Stored data:
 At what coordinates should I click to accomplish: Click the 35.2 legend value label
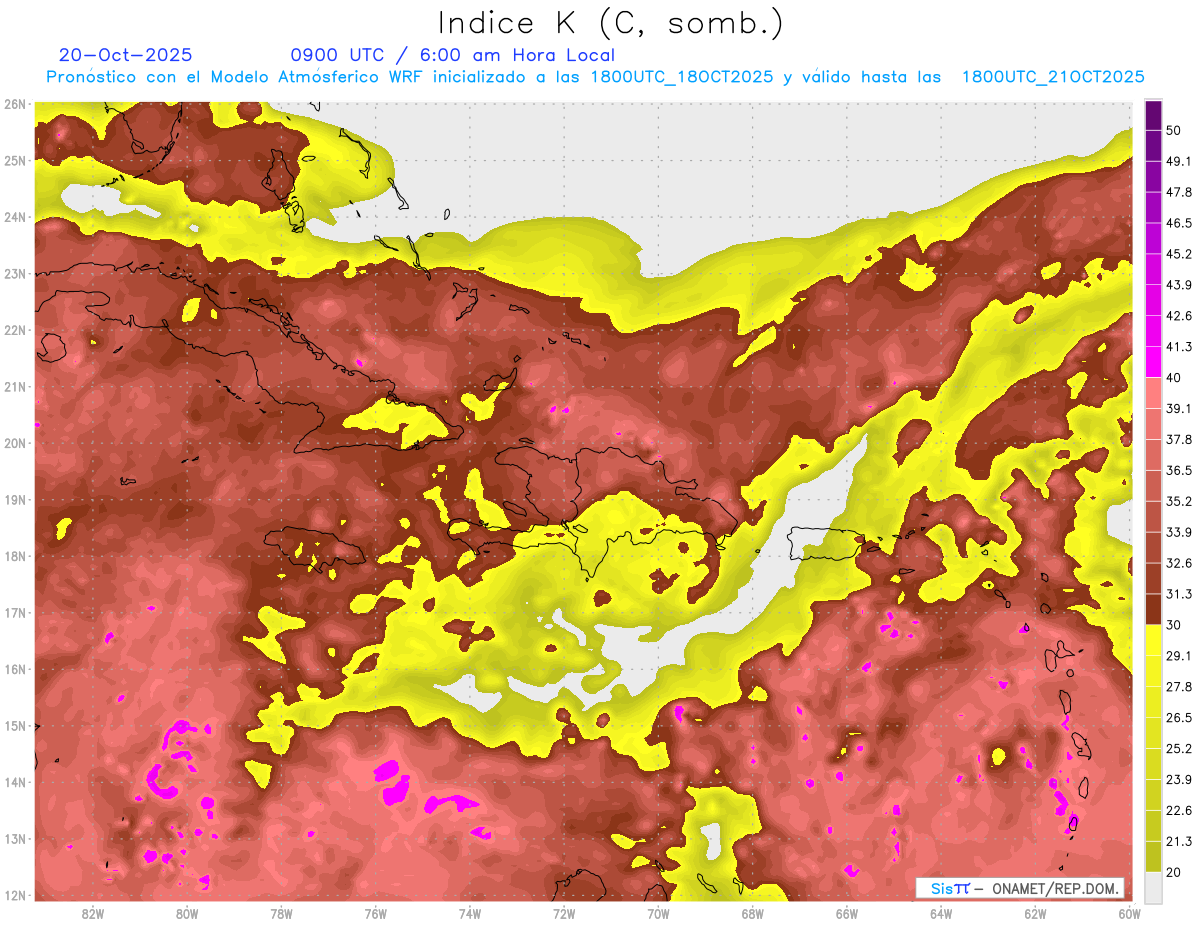tap(1179, 501)
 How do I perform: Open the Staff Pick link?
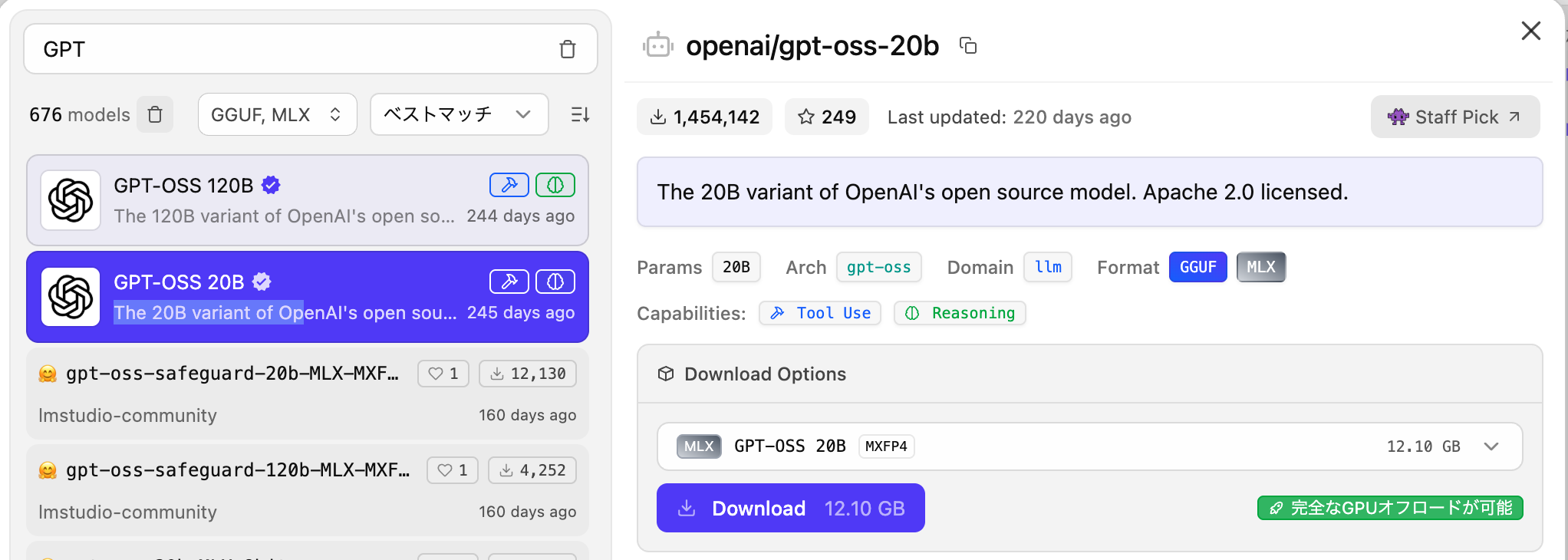1454,117
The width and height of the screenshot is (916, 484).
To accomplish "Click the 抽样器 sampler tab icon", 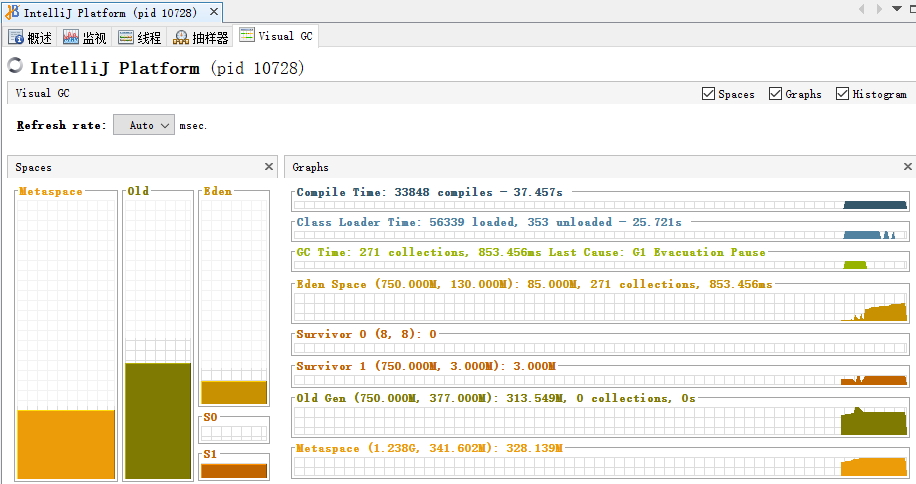I will (181, 38).
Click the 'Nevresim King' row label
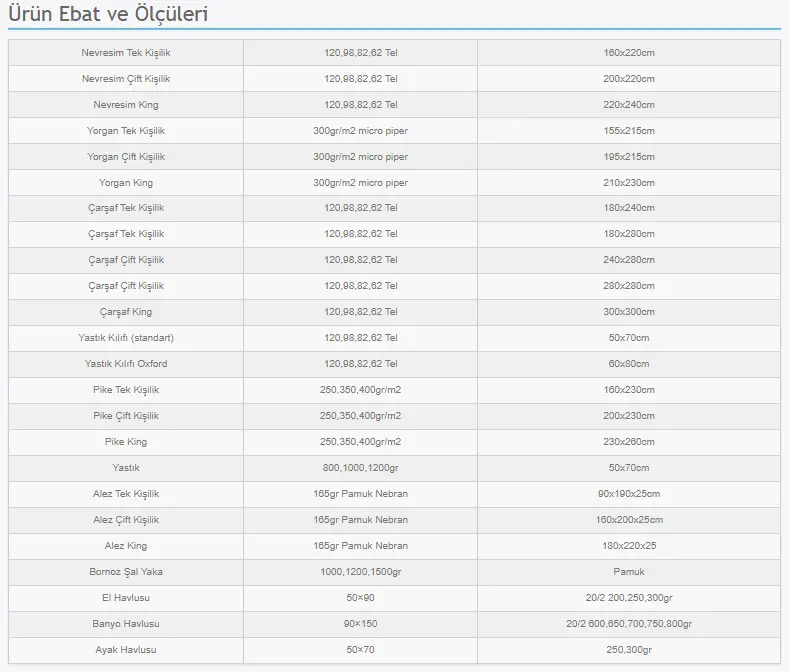 [x=126, y=104]
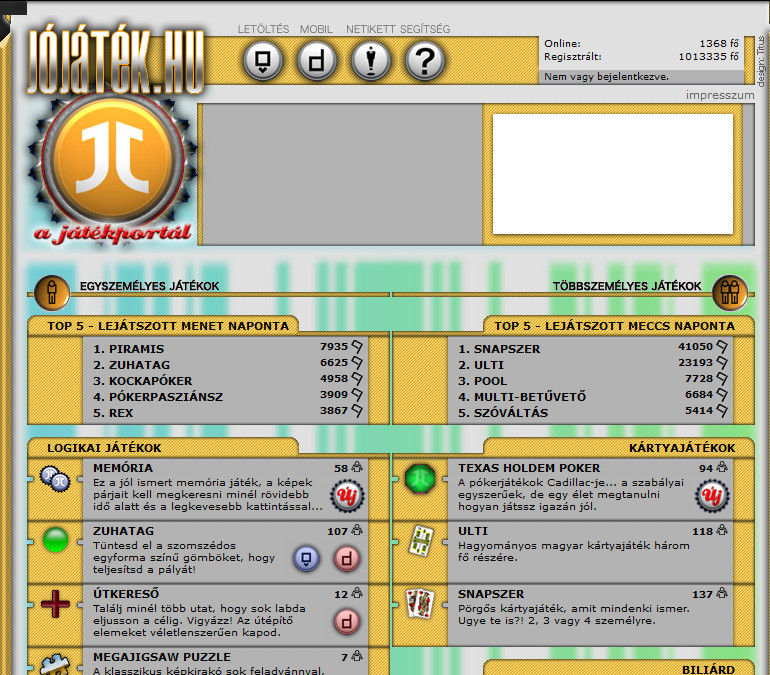
Task: Open the impresszum link
Action: [717, 95]
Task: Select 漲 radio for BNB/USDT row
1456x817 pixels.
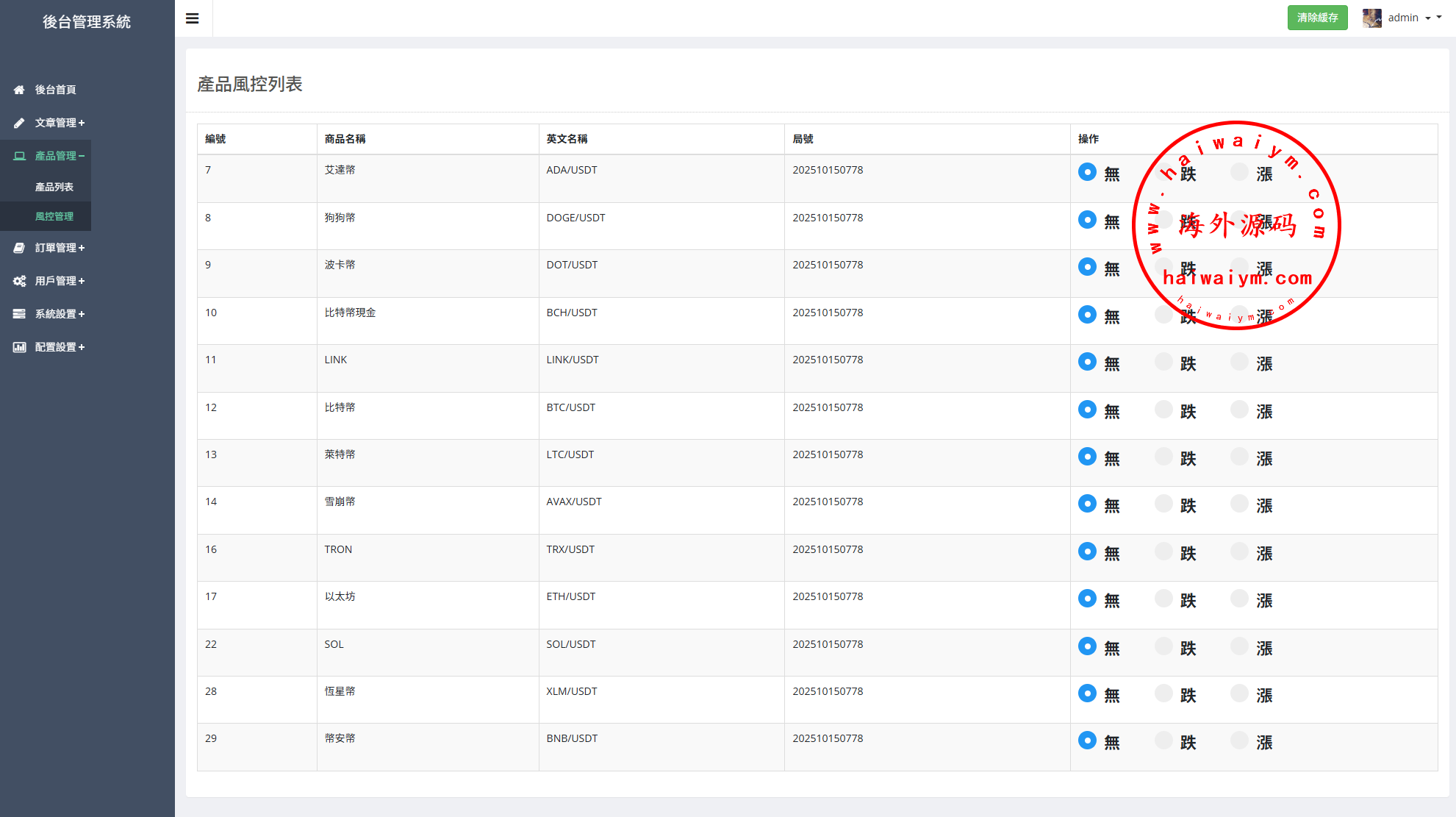Action: point(1239,741)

> Stated task:
Give the entries again from the line with "Click the 'Nevresim King' row label" through the end, switching every "row" to "line" and leaving all else unchanged. Omit the pictures.

> Result of this task:
Click the 'Nevresim King' line label
 [x=126, y=104]
Task: Open the impresszum link
Action: [717, 95]
Task: Select 漲 radio for BNB/USDT line
1456x817 pixels.
Action: point(1239,741)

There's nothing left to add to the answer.